# EXERCISE BRIEF
Check every line of the records below for the string "screenshot" and copy the ones that have it.

# SUPPLIED MATERIAL
————————

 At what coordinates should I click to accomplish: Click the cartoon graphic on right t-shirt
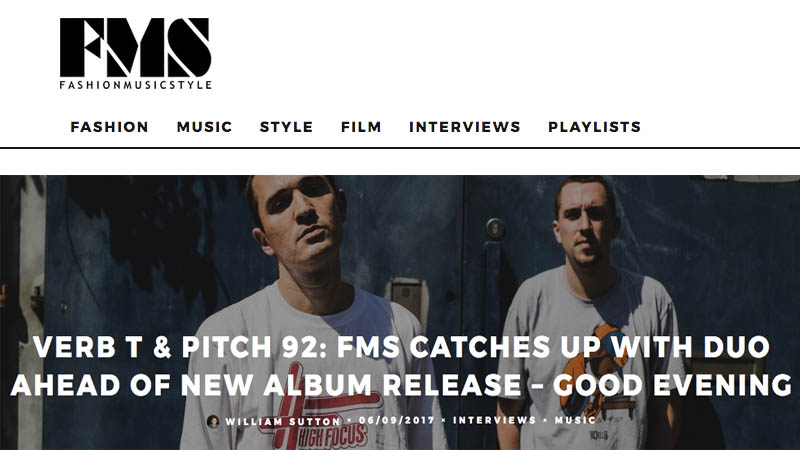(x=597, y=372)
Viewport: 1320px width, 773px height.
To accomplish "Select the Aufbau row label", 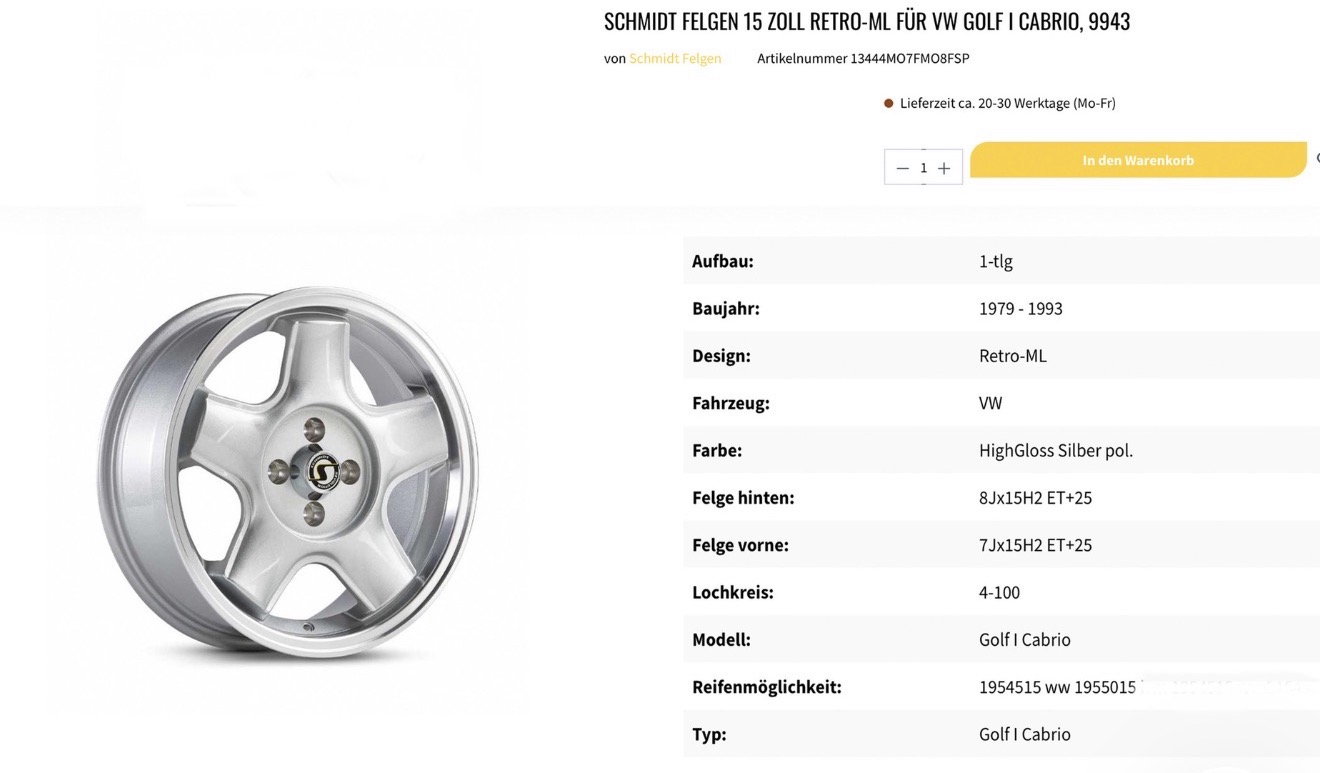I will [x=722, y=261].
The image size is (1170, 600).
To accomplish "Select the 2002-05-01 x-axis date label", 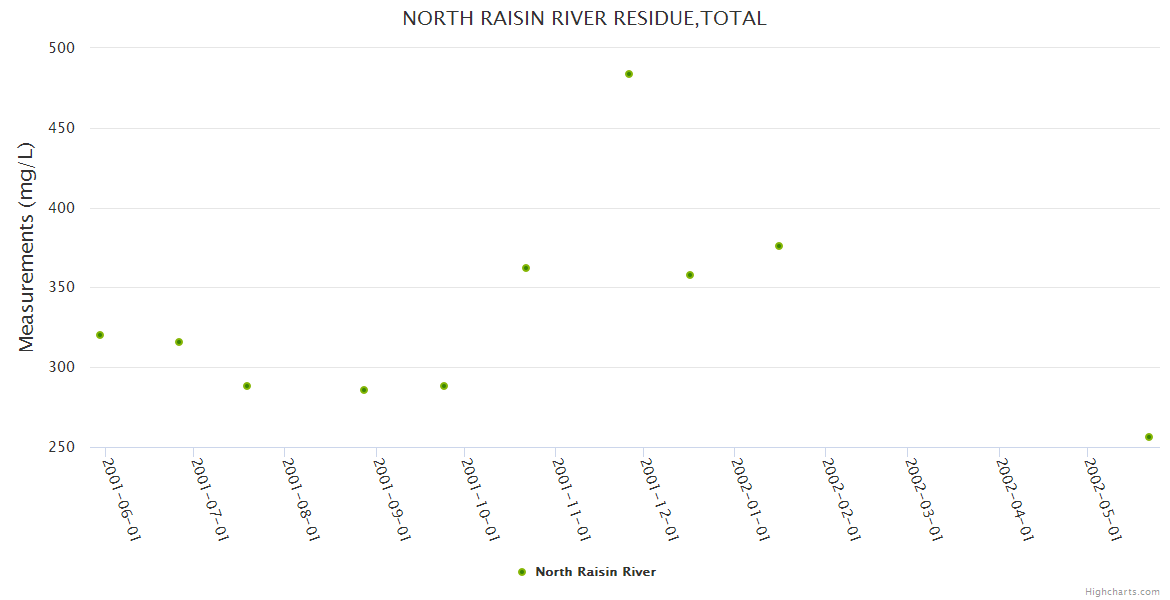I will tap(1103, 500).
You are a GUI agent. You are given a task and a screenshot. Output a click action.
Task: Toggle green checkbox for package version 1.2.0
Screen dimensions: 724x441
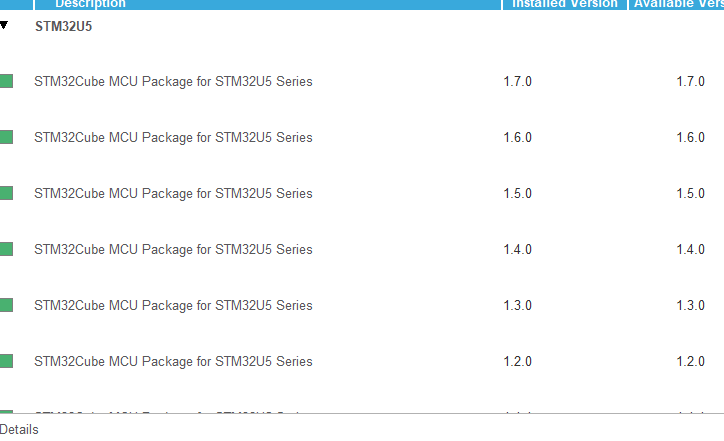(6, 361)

————————

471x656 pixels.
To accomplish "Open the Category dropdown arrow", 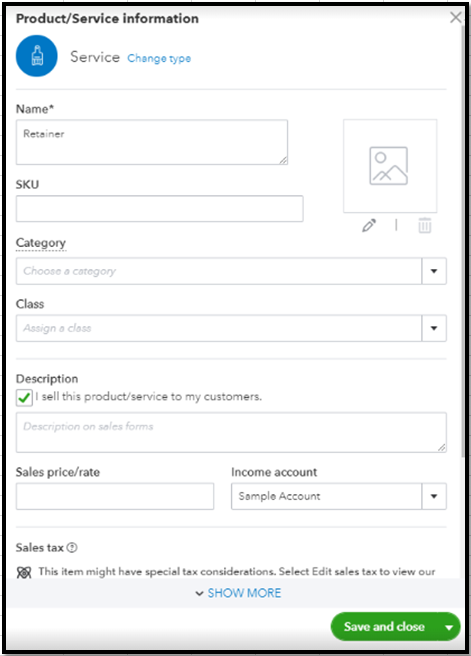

————————

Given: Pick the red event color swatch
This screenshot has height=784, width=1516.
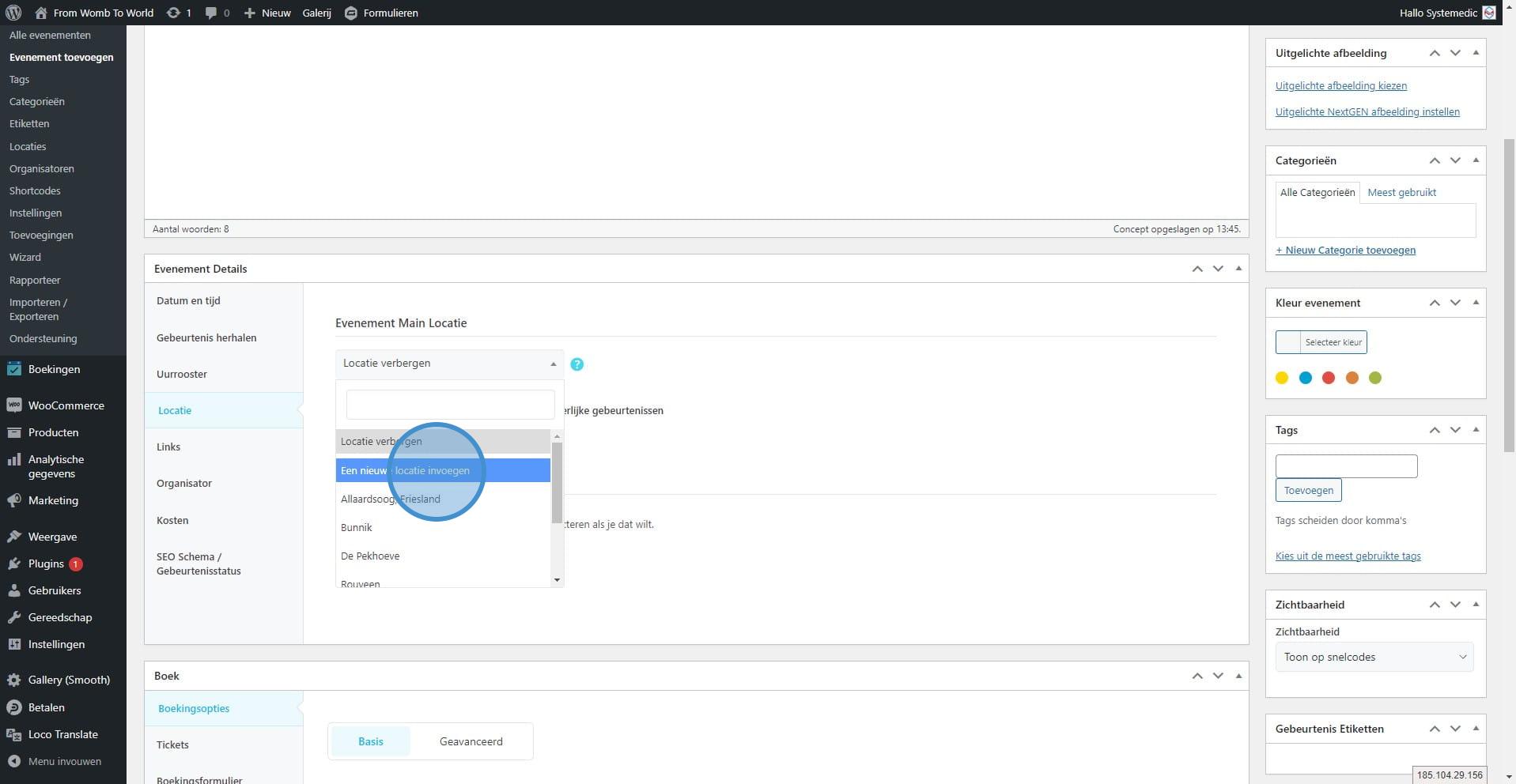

————————

# SOLUTION TO THE EXERCISE
You are a GUI agent. You are given a task and a screenshot. Output a click action.
This screenshot has height=784, width=1516.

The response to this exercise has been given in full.